Start of Block
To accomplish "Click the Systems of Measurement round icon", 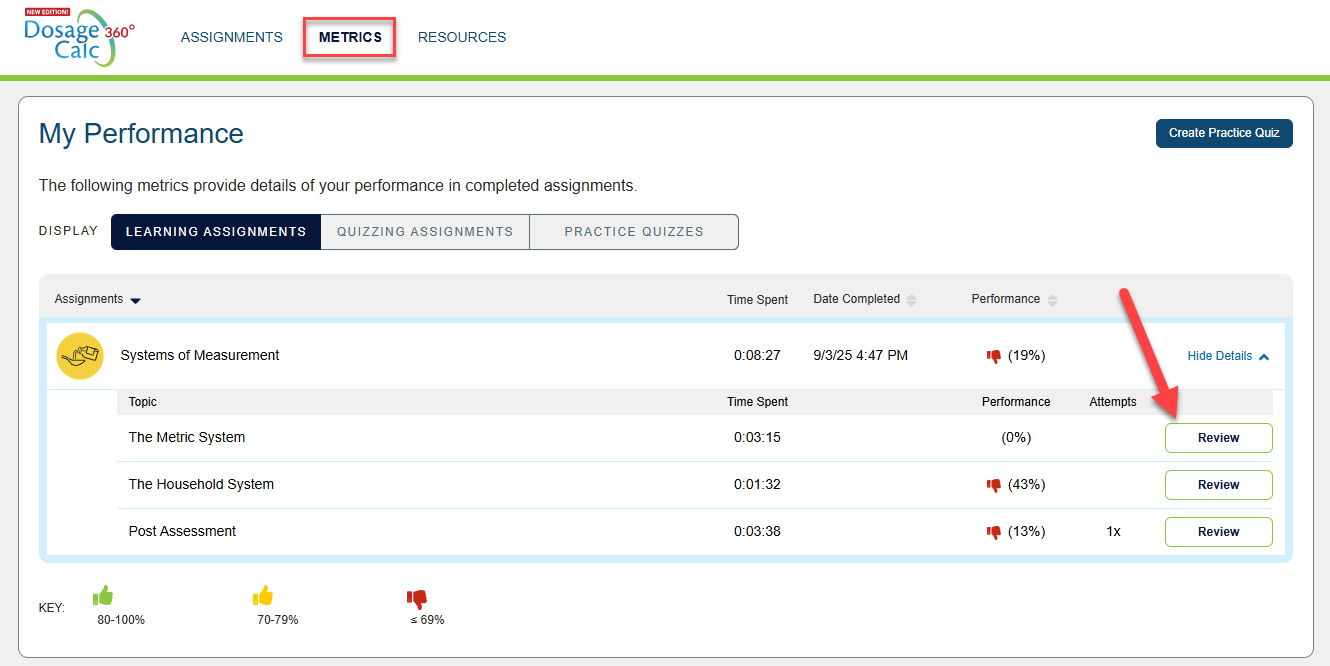I will [x=80, y=356].
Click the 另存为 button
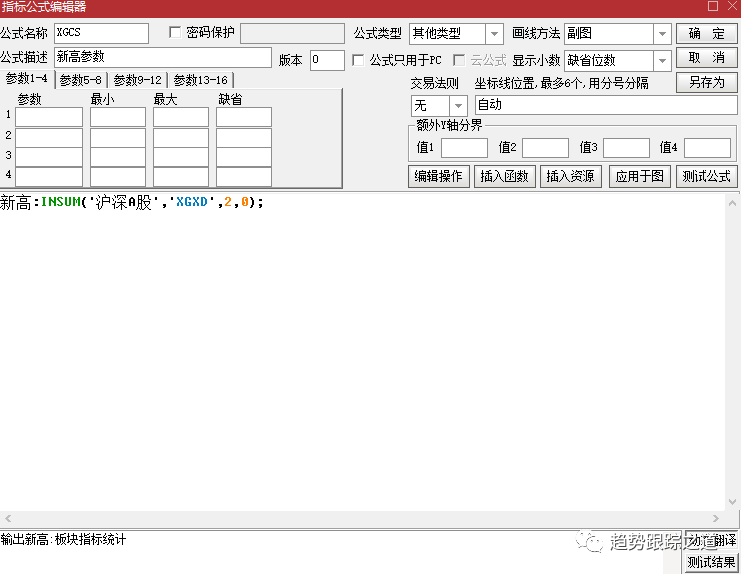 coord(706,82)
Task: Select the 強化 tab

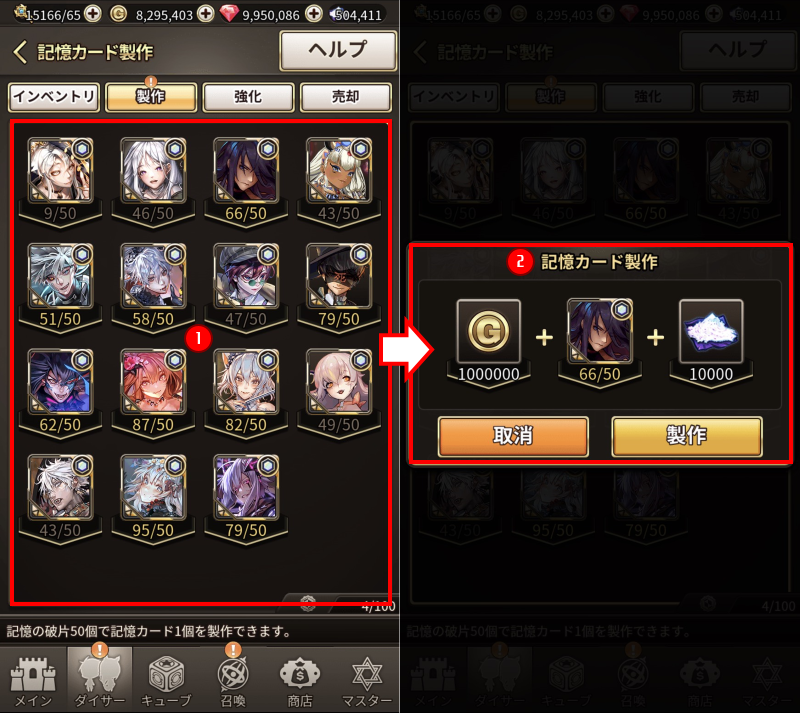Action: pos(248,96)
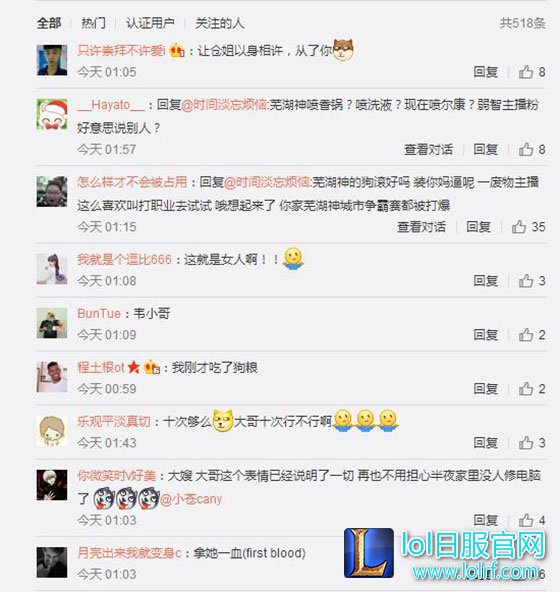Screen dimensions: 560x592
Task: Like the comment by 只许崇拜不许爱
Action: (532, 72)
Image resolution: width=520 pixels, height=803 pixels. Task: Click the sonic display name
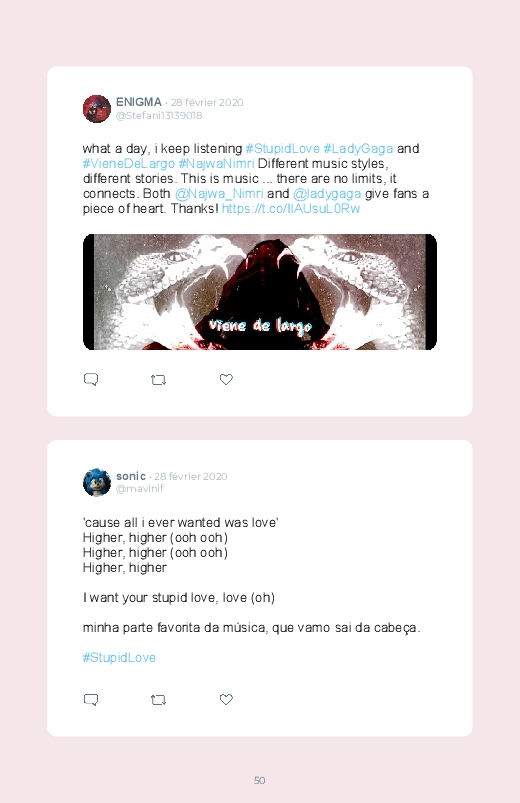[x=131, y=476]
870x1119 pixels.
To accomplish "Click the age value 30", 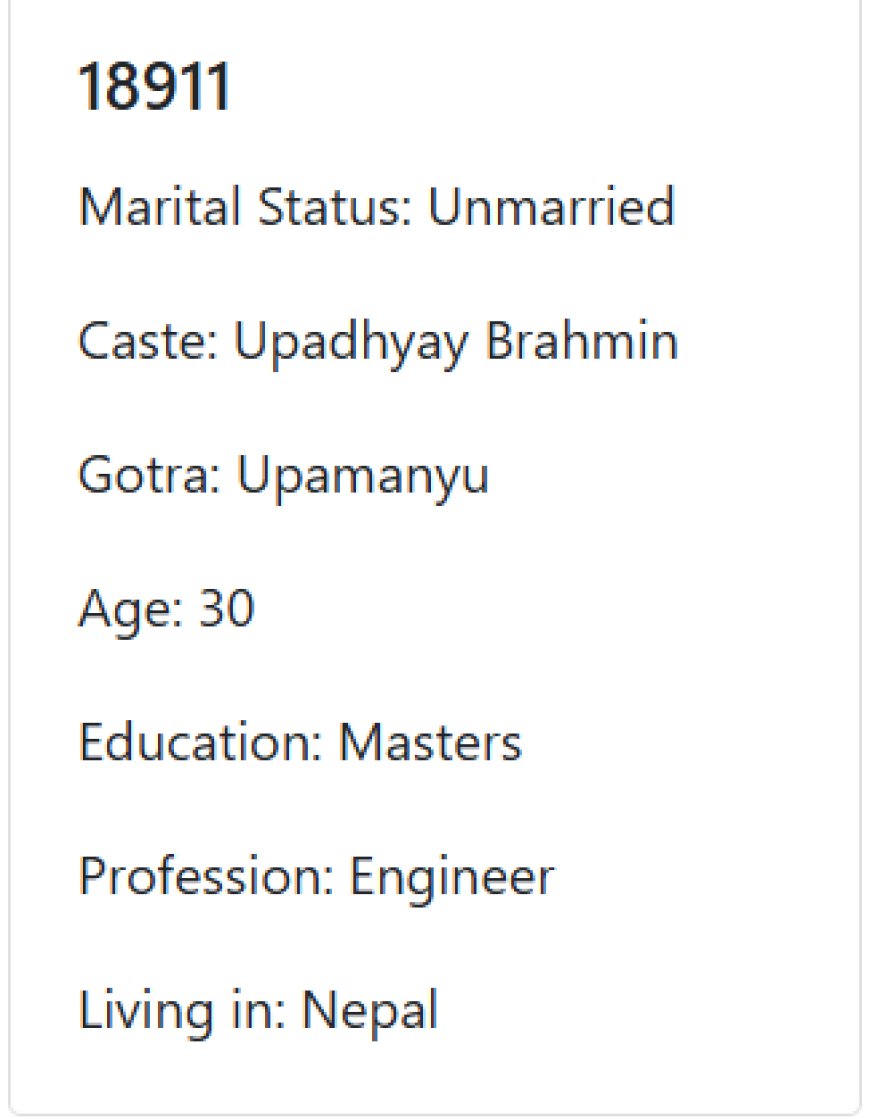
End of Block
The lines from the one containing "870x1119 pixels." through the last line of the data above are to be transcribed exactly, both included, with all pictures left out.

870x1119 pixels.
To accomplish "Click the age value 30", 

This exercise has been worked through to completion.